:: Problem description ::
Write down every entry below once more, exactly.

:: The data ::

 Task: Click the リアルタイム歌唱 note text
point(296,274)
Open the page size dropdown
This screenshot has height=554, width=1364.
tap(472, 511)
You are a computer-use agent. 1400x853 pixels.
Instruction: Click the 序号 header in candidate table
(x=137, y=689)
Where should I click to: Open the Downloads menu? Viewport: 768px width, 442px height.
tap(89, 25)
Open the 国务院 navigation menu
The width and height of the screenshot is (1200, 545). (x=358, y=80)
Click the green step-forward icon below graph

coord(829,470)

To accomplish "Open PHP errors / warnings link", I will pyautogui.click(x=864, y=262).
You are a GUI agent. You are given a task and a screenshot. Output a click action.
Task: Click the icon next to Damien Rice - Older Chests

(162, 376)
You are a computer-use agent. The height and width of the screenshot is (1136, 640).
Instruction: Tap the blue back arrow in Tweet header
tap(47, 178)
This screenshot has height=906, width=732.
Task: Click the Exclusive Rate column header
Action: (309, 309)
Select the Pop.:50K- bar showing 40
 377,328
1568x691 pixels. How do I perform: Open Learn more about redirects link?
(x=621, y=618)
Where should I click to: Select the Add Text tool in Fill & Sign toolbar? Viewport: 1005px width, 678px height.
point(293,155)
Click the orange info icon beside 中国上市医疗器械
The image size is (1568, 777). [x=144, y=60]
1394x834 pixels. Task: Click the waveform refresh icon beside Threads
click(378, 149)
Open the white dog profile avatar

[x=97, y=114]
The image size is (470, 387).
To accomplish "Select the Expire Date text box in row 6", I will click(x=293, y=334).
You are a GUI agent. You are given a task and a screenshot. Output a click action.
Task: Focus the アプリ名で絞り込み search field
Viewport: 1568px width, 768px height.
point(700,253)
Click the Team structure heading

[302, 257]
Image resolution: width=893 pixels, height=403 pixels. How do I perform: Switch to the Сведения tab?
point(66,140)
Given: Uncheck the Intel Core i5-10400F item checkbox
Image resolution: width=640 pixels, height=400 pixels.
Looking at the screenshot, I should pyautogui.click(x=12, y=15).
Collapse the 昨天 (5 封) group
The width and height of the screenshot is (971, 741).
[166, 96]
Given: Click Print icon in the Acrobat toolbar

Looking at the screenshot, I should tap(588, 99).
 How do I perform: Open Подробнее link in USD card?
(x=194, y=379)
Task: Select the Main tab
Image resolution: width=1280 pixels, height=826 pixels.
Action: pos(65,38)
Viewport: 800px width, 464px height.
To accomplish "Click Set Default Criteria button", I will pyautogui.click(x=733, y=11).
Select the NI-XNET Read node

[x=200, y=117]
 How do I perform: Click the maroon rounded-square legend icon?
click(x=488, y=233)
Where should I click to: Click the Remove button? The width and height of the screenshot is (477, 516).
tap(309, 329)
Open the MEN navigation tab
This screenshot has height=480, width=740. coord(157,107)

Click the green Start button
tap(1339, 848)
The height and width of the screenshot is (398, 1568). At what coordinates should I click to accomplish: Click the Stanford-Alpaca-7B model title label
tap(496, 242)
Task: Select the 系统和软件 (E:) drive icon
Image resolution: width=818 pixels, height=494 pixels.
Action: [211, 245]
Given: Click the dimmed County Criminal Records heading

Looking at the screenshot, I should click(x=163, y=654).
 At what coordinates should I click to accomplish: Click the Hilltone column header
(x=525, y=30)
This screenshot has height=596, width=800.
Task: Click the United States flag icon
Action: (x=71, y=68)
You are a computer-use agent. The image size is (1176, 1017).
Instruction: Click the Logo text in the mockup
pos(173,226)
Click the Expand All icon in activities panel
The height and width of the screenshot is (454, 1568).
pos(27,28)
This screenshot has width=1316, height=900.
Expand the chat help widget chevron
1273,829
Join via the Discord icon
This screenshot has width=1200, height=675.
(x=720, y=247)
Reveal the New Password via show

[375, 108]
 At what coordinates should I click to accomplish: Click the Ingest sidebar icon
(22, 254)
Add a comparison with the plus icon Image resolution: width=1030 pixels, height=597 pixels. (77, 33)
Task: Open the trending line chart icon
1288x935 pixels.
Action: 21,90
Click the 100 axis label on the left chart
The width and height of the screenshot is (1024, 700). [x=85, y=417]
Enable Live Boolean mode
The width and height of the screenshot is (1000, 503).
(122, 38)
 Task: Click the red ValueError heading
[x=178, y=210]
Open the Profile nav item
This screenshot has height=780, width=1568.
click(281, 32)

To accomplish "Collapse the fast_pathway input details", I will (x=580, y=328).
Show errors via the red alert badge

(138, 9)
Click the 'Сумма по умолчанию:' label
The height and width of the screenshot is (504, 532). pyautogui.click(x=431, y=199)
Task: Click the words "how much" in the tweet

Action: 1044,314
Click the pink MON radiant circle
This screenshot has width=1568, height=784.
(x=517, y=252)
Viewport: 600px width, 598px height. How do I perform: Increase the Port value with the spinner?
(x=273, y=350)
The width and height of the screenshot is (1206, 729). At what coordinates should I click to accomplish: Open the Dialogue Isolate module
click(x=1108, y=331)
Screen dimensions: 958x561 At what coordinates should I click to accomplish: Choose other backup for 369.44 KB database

:: Answer space ::
 Task: Click the リアルタイム歌唱 note text
point(296,274)
Open the page size dropdown
This screenshot has height=554, width=1364.
tap(472, 511)
You are a computer-use agent. 1400x853 pixels.
Instruction: Click the 序号 header in candidate table
(x=137, y=689)
Where should I click to: Open the Downloads menu? Viewport: 768px width, 442px height.
tap(89, 25)
Open the 国务院 navigation menu
The width and height of the screenshot is (1200, 545). (x=358, y=80)
Click the green step-forward icon below graph

coord(829,470)

To accomplish "Open PHP errors / warnings link", I will pyautogui.click(x=864, y=262).
You are a GUI agent. You are given a task and a screenshot. Output a click action.
Task: Click the icon next to Damien Rice - Older Chests

(162, 376)
You are a computer-use agent. The height and width of the screenshot is (1136, 640).
Instruction: Tap the blue back arrow in Tweet header
tap(47, 178)
This screenshot has height=906, width=732.
Task: Click the Exclusive Rate column header
Action: (309, 309)
Select the Pop.:50K- bar showing 40
 377,328
1568x691 pixels. How do I perform: Open Learn more about redirects link?
(x=621, y=618)
Where should I click to: Select the Add Text tool in Fill & Sign toolbar? Viewport: 1005px width, 678px height.
point(293,155)
Click the orange info icon beside 中国上市医疗器械
The image size is (1568, 777). [x=144, y=60]
1394x834 pixels. Task: Click the waveform refresh icon beside Threads
click(378, 149)
Open the white dog profile avatar

[x=97, y=114]
The image size is (470, 387).
To accomplish "Select the Expire Date text box in row 6", I will click(x=293, y=334).
You are a GUI agent. You are given a task and a screenshot. Output a click action.
Task: Focus the アプリ名で絞り込み search field
Viewport: 1568px width, 768px height.
point(700,253)
Click the Team structure heading

[302, 257]
Image resolution: width=893 pixels, height=403 pixels. How do I perform: Switch to the Сведения tab?
point(66,140)
Given: Uncheck the Intel Core i5-10400F item checkbox
Image resolution: width=640 pixels, height=400 pixels.
Looking at the screenshot, I should pyautogui.click(x=12, y=15).
Collapse the 昨天 (5 封) group
The width and height of the screenshot is (971, 741).
[166, 96]
Given: Click Print icon in the Acrobat toolbar

Looking at the screenshot, I should tap(588, 99).
 How do I perform: Open Подробнее link in USD card?
(x=194, y=379)
Task: Select the Main tab
Image resolution: width=1280 pixels, height=826 pixels.
Action: pos(65,38)
Viewport: 800px width, 464px height.
To accomplish "Click Set Default Criteria button", I will pyautogui.click(x=733, y=11).
Select the NI-XNET Read node

[x=200, y=117]
 How do I perform: Click the maroon rounded-square legend icon?
click(x=488, y=233)
Where should I click to: Click the Remove button? The width and height of the screenshot is (477, 516).
tap(309, 329)
Open the MEN navigation tab
This screenshot has height=480, width=740. coord(157,107)

Click the green Start button
tap(1339, 848)
The height and width of the screenshot is (398, 1568). At what coordinates should I click to accomplish: Click the Stanford-Alpaca-7B model title label
tap(496, 242)
Task: Select the 系统和软件 (E:) drive icon
Image resolution: width=818 pixels, height=494 pixels.
Action: [211, 245]
Given: Click the dimmed County Criminal Records heading

Looking at the screenshot, I should click(x=163, y=654).
 At what coordinates should I click to accomplish: Click the Hilltone column header
(x=525, y=30)
This screenshot has height=596, width=800.
Task: Click the United States flag icon
Action: (x=71, y=68)
You are a computer-use agent. The image size is (1176, 1017).
Instruction: Click the Logo text in the mockup
pos(173,226)
Click the Expand All icon in activities panel
The height and width of the screenshot is (454, 1568).
pos(27,28)
This screenshot has width=1316, height=900.
Expand the chat help widget chevron
1273,829
Join via the Discord icon
This screenshot has width=1200, height=675.
(x=720, y=247)
Reveal the New Password via show

[375, 108]
 At what coordinates should I click to accomplish: Click the Ingest sidebar icon
(22, 254)
Add a comparison with the plus icon Image resolution: width=1030 pixels, height=597 pixels. (77, 33)
Task: Open the trending line chart icon
1288x935 pixels.
Action: 21,90
Click the 100 axis label on the left chart
The width and height of the screenshot is (1024, 700). [x=85, y=417]
Enable Live Boolean mode
The width and height of the screenshot is (1000, 503).
(122, 38)
 Task: Click the red ValueError heading
[x=178, y=210]
Open the Profile nav item
This screenshot has height=780, width=1568.
click(281, 32)

To accomplish "Collapse the fast_pathway input details", I will (x=580, y=328).
Show errors via the red alert badge

(138, 9)
Click the 'Сумма по умолчанию:' label
The height and width of the screenshot is (504, 532). pyautogui.click(x=431, y=199)
Task: Click the words "how much" in the tweet

Action: 1044,314
Click the pink MON radiant circle
This screenshot has width=1568, height=784.
(x=517, y=252)
Viewport: 600px width, 598px height. How do I perform: Increase the Port value with the spinner?
(x=273, y=350)
The width and height of the screenshot is (1206, 729). At what coordinates should I click to accomplish: Open the Dialogue Isolate module
click(x=1108, y=331)
Screen dimensions: 958x561 At what coordinates should I click to accomplish: Choose other backup for 369.44 KB database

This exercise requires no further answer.